Funny, this isn't terribly entertaining. Is it? So I'll write out a few of the blurbs that had me doubled over, cackling and slapping my thigh like an obnoxious American in a foreign country. Most of them are probably "guess you had to be there moments" but... I was there. And this is my blog. So stop your bitching.

Me, on seeing a happy tourist couple holding hands in an adorable restaurant perched on a cliff (aka the caldera) staring lovingly into each others eyes while simultaneously enjoying a beautiful sunset: "I wish I could projectile vomit all over them and their table."

While playing the name game on the boardwalk in Thessoloniki...
M: "Reese Witherspoon"
Me:... (time lapse)... "Wilson Wooodrow!"
M: appalled look

Bulgarian man in Sandanski who spoke little English (though, his English is lightyears ahead of my Bulgarian): "Bush... Hitler" and he put one of his fingers over his top lip like a mustache and raised his other hand in the Heil Hitler

At a beach (which proved to be all around sketchy) where most people were in bathing suits, though many women were topless - obvs, we were in Europe - there were a few beached whales who chose to go sans bathing suits.
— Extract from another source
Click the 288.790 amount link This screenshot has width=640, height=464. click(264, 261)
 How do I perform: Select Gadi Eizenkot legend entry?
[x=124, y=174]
One of these men spent his first half hour of nude beach-going doing crunches and... leg lifts. In public. Nude. Leg lifts.

Monday, July 03, 2006

Nothing Really. More Later. Hopefully.

My poor chicklets. You guys haven't been graced with the comforting glow of my sunny disposition, entertaining escapades and witticisms in, what, over a month? And, let's be honest with ourselves here (just this once), that last post may not have been my absolute best work. I'll try to be better in the foreseeable future, though, seeing as I have nothing to do with myself, I'm not going to promise the same high quality of entertainment you are normally spoiled with around here.

I flew into JFK last night from Athens via Paris (Charles de Gaullle... "more like 'de Bus'"). And let me just tell you - despite their very nice, multilingual staff - do not fly AirFrance. Because flying AirFrance almost inevitably means a connection in Charles de Gaulle (hereinafter: CDG) which is, I believe undergoing a facelift. As a result you have to take a bus (or 8) to switch terminals. Which you will inevitably have to do, you will never depart the same terminal to which you arrived. And, oddly enough, I had to go through passport control, despite having spent less than 40minutes on french soil. It was a very long day of travel. I was up at 5am, Athens time and didn't arrive home (after nearly 2 hours on the subway and 4 transfers) until 9:30pm New York time.

I am pumped for the end of the World Cup - you have been watching, haven't you? But I don't have cable, so I need to find a place to watch in NYC or the BK. Any suggestions? (As though someone is going to read this in the next 12 hours...)

I wish I could post lots of pictures and tell you all about my travels, which were amazing. But I can't. Because my friend has my camera for her continuing travels in Turkey. And I really need to go take a shower. I can smell myself just sitting here.